Pierre hocha la tête.
— La vérité, soupira-t-il, c’est que je n’ai jamais voulu venir ici.
— Mais, alors ?
— C’est à cause de cet âne, concéda-t-il en désignant l’animal.
Il ramassa un caillou et le lui jeta. La pierre atteignit la bête au flanc, mais elle ne broncha pas et continua de paître comme si de rien n’était.
— Si je comprends bien, c’est la faute d’un âne si vous avez pris la croix ?

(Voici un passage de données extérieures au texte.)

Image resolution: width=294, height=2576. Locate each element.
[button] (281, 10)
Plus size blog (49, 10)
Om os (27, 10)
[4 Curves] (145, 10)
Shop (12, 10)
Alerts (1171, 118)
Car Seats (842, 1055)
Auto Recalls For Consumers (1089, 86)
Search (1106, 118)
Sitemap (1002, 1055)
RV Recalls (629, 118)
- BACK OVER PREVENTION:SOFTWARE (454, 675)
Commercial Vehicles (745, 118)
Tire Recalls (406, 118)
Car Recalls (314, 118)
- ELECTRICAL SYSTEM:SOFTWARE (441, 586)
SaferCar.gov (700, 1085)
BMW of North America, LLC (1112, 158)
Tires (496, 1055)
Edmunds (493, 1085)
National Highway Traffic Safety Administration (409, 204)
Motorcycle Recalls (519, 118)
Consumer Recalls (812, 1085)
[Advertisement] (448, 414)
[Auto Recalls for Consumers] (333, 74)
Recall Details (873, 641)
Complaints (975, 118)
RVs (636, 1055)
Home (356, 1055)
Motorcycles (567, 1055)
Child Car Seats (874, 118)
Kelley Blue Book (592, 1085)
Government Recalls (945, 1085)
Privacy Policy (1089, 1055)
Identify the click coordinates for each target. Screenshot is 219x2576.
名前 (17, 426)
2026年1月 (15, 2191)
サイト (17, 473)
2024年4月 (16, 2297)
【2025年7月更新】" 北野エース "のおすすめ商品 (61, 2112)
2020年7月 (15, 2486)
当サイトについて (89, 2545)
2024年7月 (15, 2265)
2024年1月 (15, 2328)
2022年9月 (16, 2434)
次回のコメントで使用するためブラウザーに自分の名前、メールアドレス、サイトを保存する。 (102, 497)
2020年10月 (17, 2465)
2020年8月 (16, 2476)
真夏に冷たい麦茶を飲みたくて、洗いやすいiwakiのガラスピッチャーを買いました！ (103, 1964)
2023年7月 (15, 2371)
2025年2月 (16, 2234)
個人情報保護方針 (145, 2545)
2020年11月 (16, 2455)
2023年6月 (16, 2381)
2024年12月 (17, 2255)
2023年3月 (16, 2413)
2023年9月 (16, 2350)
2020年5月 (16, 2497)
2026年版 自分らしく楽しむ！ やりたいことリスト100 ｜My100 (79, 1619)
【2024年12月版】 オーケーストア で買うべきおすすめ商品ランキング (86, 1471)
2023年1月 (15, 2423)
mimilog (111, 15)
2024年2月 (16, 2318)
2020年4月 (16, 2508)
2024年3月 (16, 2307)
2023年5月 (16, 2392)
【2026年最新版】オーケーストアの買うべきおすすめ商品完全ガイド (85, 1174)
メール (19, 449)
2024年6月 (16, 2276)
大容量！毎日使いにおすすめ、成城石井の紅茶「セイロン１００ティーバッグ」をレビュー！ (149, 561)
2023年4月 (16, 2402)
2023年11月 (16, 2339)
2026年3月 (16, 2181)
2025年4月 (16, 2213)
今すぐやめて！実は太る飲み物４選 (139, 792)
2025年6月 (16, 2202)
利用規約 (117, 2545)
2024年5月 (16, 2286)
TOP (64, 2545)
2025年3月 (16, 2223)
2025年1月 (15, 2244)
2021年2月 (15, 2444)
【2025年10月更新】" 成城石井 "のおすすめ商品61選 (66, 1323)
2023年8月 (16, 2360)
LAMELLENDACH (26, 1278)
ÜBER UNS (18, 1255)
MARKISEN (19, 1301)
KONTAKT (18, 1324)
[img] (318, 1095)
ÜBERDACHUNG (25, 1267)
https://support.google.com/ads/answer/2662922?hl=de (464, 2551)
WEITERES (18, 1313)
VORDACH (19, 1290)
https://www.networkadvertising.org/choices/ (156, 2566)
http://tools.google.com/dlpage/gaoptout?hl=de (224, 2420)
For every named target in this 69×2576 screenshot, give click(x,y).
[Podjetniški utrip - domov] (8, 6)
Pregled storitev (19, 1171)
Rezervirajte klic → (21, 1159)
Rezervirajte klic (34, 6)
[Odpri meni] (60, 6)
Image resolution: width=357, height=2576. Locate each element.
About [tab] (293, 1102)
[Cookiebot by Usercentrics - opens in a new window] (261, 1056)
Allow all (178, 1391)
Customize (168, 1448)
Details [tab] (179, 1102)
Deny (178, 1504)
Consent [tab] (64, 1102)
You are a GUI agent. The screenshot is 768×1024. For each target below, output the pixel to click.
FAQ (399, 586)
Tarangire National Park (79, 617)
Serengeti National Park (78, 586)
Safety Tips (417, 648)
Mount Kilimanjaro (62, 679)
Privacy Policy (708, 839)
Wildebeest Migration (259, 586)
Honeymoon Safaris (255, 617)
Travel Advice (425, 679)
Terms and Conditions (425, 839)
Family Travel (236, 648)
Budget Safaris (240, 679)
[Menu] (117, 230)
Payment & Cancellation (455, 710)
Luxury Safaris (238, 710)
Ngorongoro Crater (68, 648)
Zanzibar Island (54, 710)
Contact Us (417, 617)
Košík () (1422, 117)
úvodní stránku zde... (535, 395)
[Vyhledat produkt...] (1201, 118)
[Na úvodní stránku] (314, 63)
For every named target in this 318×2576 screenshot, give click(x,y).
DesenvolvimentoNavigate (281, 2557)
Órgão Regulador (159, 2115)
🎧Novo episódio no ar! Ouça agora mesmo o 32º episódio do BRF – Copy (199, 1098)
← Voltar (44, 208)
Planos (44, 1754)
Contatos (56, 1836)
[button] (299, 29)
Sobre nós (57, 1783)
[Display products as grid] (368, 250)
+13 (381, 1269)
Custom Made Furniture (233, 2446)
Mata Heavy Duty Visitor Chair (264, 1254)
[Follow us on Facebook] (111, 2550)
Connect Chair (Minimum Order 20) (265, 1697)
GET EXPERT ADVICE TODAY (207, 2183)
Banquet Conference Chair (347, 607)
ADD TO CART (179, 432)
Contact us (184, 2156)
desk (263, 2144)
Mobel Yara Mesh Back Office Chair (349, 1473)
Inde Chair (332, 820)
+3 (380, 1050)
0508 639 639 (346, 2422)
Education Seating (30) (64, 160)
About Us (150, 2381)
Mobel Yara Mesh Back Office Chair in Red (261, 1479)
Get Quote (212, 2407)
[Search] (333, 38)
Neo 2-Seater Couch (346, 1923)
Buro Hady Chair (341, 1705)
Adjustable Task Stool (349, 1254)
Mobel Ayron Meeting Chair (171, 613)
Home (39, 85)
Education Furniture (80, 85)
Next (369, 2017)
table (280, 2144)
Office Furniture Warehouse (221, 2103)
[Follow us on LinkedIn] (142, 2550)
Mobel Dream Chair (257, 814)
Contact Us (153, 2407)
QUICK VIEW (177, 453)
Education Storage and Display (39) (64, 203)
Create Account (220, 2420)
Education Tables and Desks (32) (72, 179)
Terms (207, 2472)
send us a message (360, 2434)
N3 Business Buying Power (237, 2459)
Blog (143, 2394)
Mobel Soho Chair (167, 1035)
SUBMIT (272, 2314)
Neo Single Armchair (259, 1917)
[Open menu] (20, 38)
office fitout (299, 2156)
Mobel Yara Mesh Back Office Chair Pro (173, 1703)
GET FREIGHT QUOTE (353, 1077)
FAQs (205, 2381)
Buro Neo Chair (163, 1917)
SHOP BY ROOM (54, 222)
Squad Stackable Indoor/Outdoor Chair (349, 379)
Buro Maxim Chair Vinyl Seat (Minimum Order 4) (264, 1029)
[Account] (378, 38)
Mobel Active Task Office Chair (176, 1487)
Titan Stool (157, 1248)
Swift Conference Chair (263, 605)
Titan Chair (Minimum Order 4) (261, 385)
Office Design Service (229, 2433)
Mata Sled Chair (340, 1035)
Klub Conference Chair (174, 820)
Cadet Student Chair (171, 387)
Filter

— J’ai pris la croix parce que j’aimais mon âne, et qu’il a été le premier à répondre au prêche d’Urbain II lorsque Sa Sainteté nous enjoignit de la prendre. Lorsqu’il se mit en route pour l’Orient, je fus saisi par la peur et le suivis. Une première fois, déjà, j’avais voulu faire le pèlerinage jusqu’à Jérusalem, mais la fatigue, la faim, le froid – la faim surtout – m’avaient fait rentrer chez moi. Ce fut d’ailleurs sur le chemin du retour que je trouvai cet âne, qui ne m’a plus quitté depuis. Il va où il veut. Il fait ce qu’il veut. C’est un âne, mais il est plus intelligent que moi. Et plus vieux, j’en ai peur.
Pierre et le père de Massada considérèrent gravement l’animal, qui s’était éloigné de quelques pas.
— Que voulez-vous faire ? demanda Abraham.